-- Page excerpt --
-------------------------

Chapter: Medicine and surgery: Gastrointestinal system

Cholera - Gastrointestinal infections

Cholera is an acute infection of the gastrointestinal tract caused by the Gramnegative bacterium Vibrio cholera. - Definition, Incidence, Aetiology, Pathophysiology, Clinical features, Complications, Investigations, Management, Prognosis.





Cholera is an acute infection of the gastrointestinal tract caused by the Gramnegative bacterium Vibrio cholera.




66 cases in the past 20 years in the United Kingdom, endemic in South East Asia and South America.




V. cholera is found free living in fresh water, it is only pathogenic in humans. It can contaminate shellfish. Transfer from human carriers is via the faeco–oral route.


The serovar 0:1 is the major pathogenic strain and is divided into two biotypes; classical and the more widespread El Tor (named after the quarantine camp in which it was discovered). Phage typing can be used to examine epidemics to try and see if the observed conditions originated from a single source (see Fig. 4.1).




1. V. cholera is damaged by stomach acid therefore patients on acid suppressing medication are particularly susceptible to infection.


2. Once in the small bowel proliferation occurs and there is production of an exotoxin.

3. The B subunit of the exotoxin binds to intestinal epithelium expressing the GM1 ganglioside and the A unit activates adenylate cyclase (see Fig. 4.2). The result is an increase in cellular levels of cAMP and massive secretion of isotonic fluid into the intestinal lumen.


4. A second toxin termed zonula occludens toxin (ZOT) damages the tight junctions between enterocytes allowing the passage of water and electrolytes.


Clinical features


The incubation period is between a few hours and 1 week. Most patients have a mild selflimiting diarrhoeal illness but in severe cases there may be watery diarrhoea with mucous, termed rice water stool. It is vital to adequately fluid resuscitate patients with such diarrhoea to prevent the onset of hypovolaemic shock.




The diagnosis is often made on clinical features alone, pending the results of stool cultures which are diagnostic. However, stool microscopy may reveal the characteristic motile organisms.

-------------------------

-- What you will do --
1. Duplicate the part of the cholera excerpt between "The serovar 0:1" and "of an exotoxin.", inclusive.
2. List every geographic place named in the cholera excerpt.
Rely on nothing but the cholera excerpt.

[Data entries]
-------------------------

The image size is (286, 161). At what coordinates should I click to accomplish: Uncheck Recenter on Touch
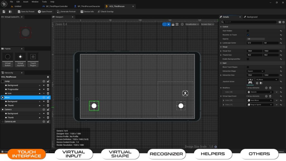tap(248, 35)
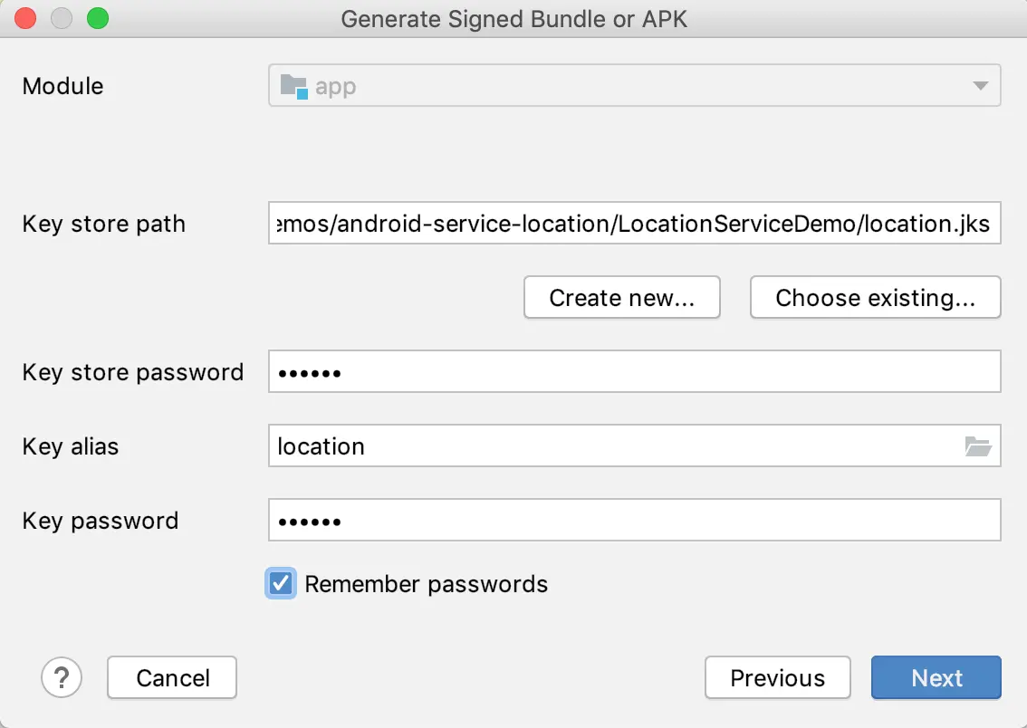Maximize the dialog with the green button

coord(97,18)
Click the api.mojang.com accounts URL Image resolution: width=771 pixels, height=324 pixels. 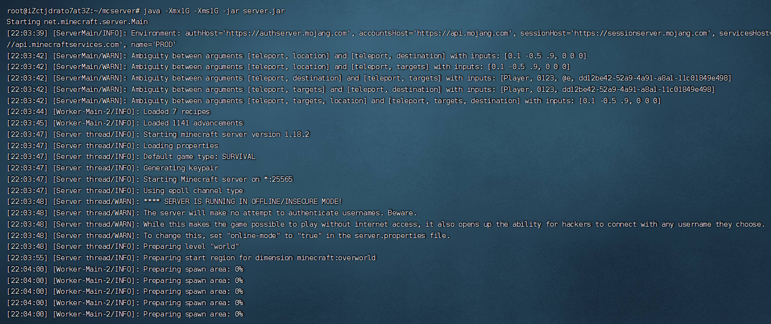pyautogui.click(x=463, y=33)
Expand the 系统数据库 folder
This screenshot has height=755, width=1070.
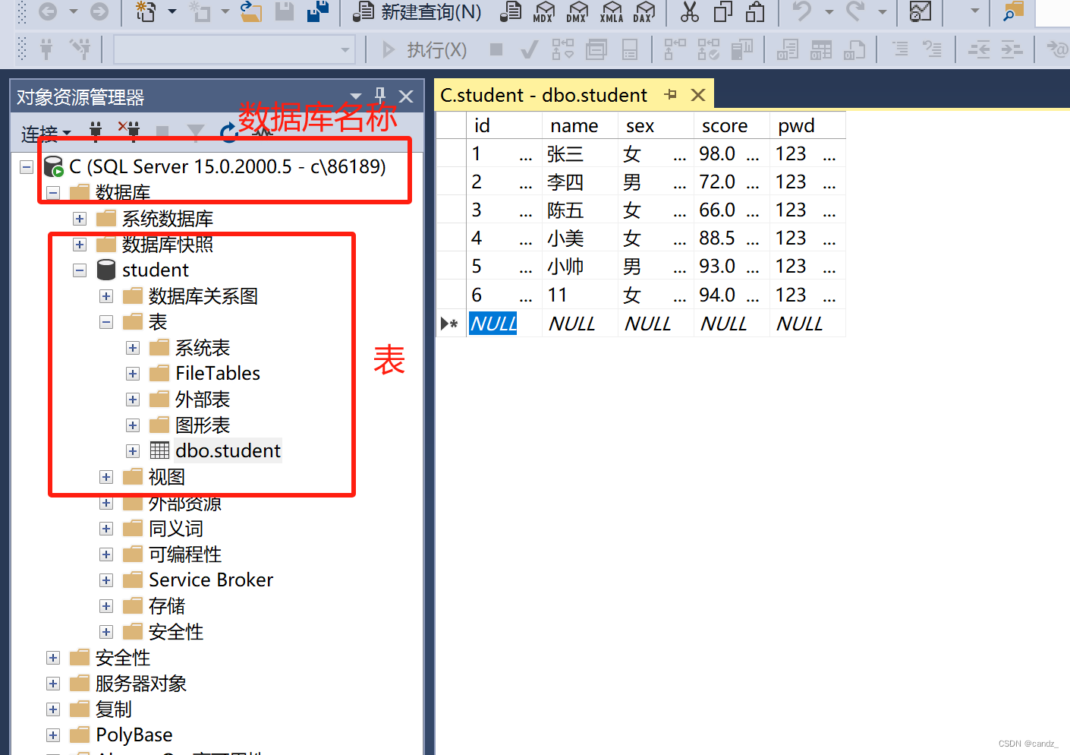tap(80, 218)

-------------------------

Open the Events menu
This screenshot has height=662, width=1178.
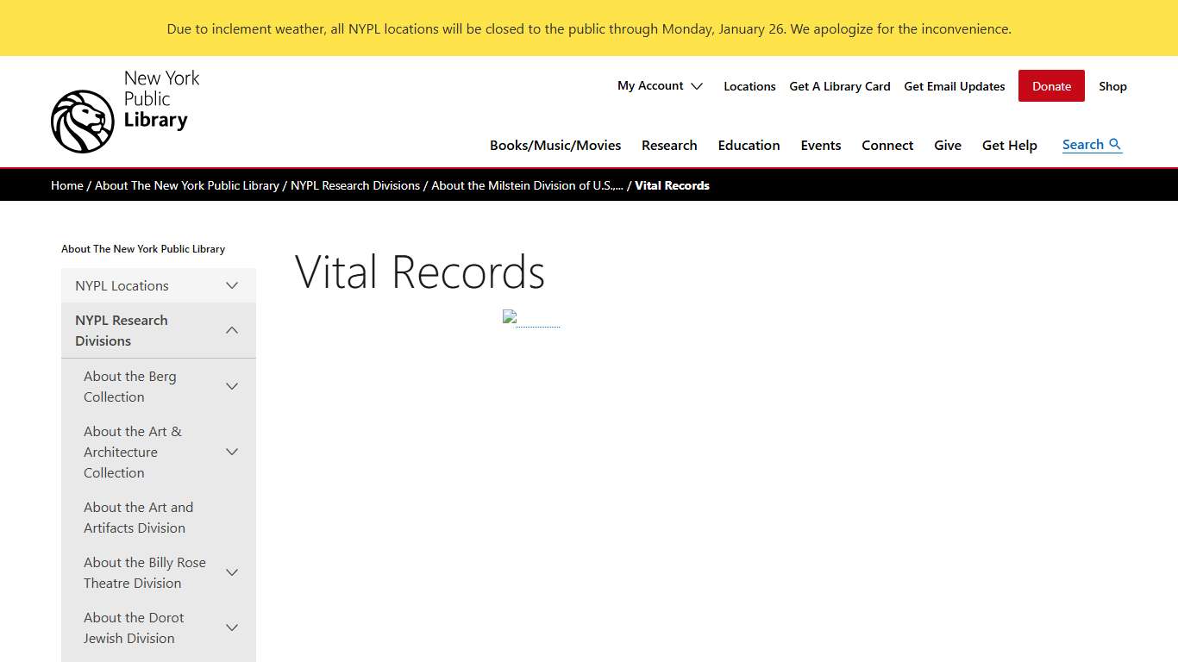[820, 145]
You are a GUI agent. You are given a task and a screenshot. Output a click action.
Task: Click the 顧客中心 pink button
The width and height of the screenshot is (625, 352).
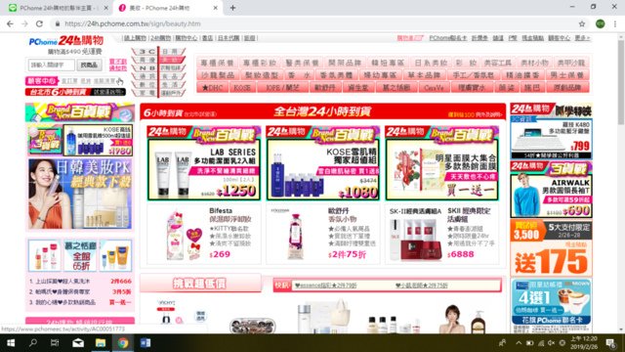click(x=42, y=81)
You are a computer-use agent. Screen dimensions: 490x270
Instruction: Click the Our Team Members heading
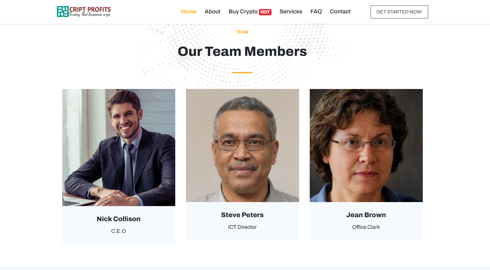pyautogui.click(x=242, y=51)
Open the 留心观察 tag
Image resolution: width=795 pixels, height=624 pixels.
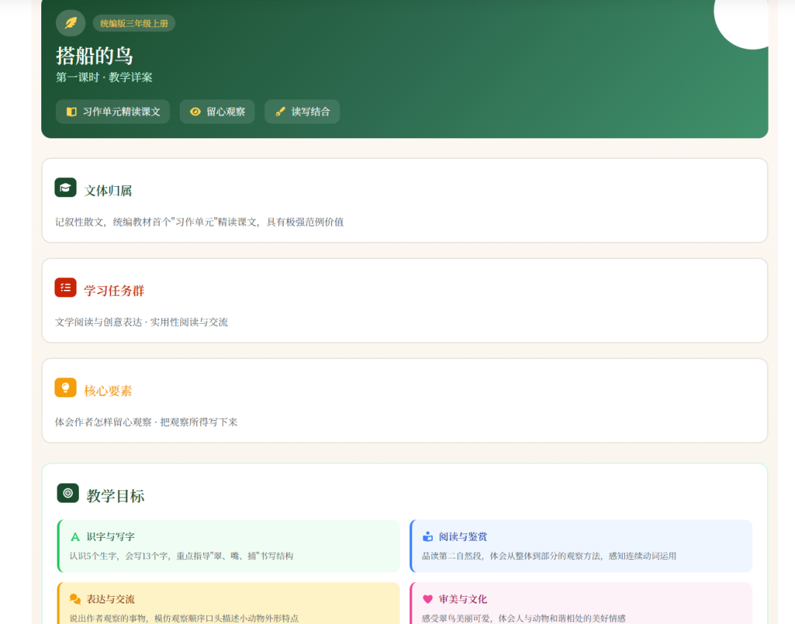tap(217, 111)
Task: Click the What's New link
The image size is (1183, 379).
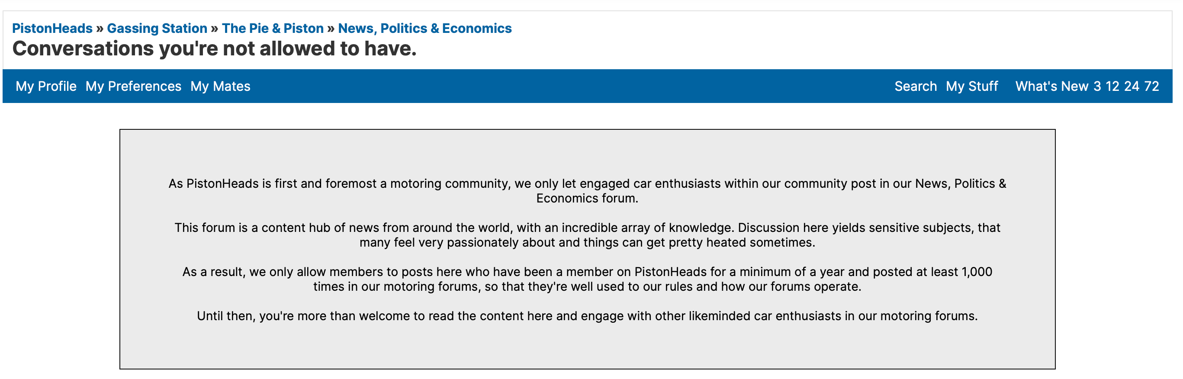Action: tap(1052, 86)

-------------------------

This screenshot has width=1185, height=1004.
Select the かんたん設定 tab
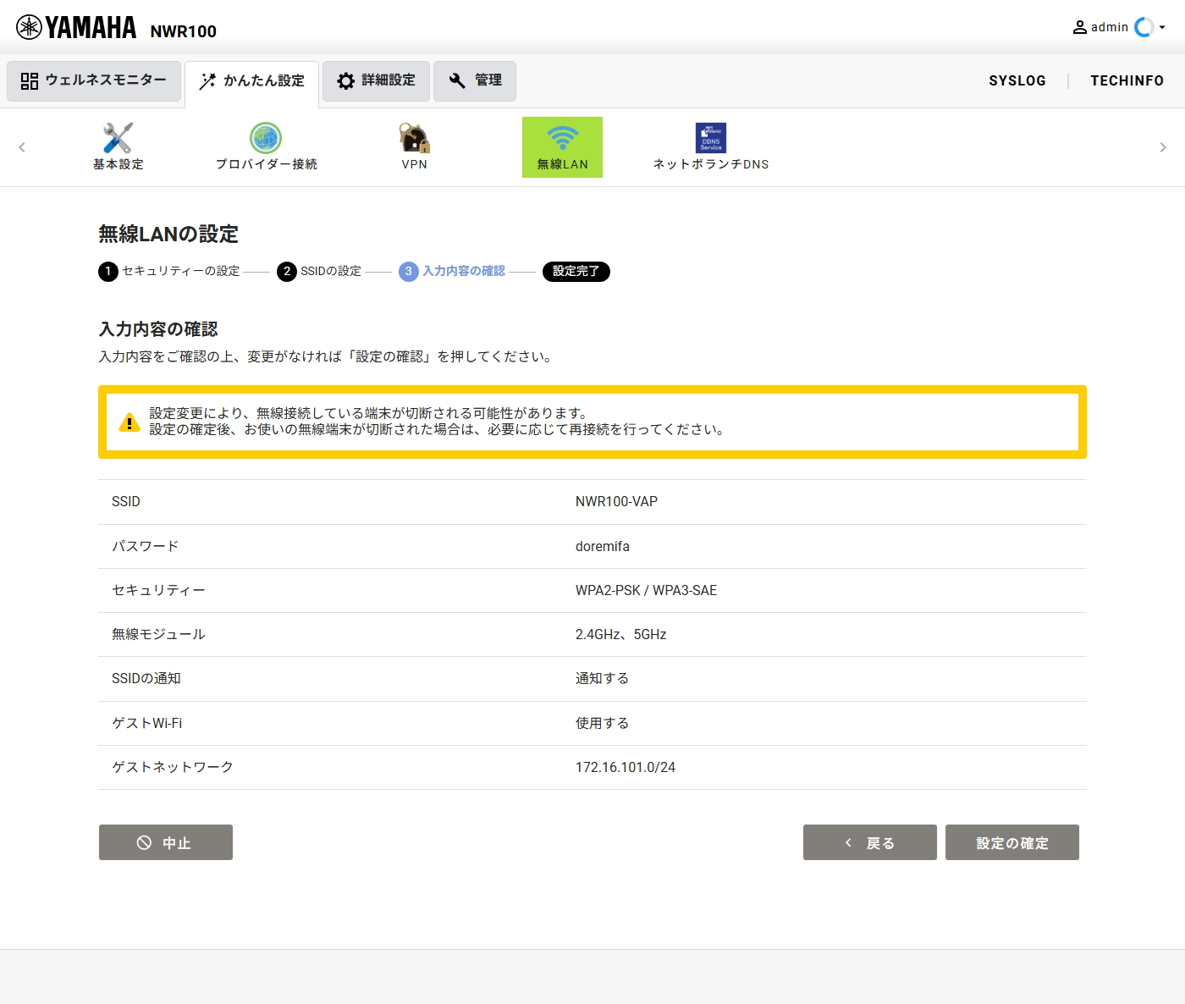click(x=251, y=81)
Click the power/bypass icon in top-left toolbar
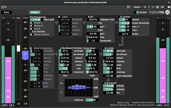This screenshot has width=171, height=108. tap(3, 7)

-------------------------

-- Written responses --
1.
The serovar 0:1 is the major pathogenic strain and is divided into two biotypes; classical and the more widespread El Tor (named after the quarantine camp in which it was discovered). Phage typing can be used to examine epidemics to try and see if the observed conditions originated from a single source (see Fig. 4.1).




1. V. cholera is damaged by stomach acid therefore patients on acid suppressing medication are particularly susceptible to infection.


2. Once in the small bowel proliferation occurs and there is production of an exotoxin.

2. United Kingdom, South East Asia, South America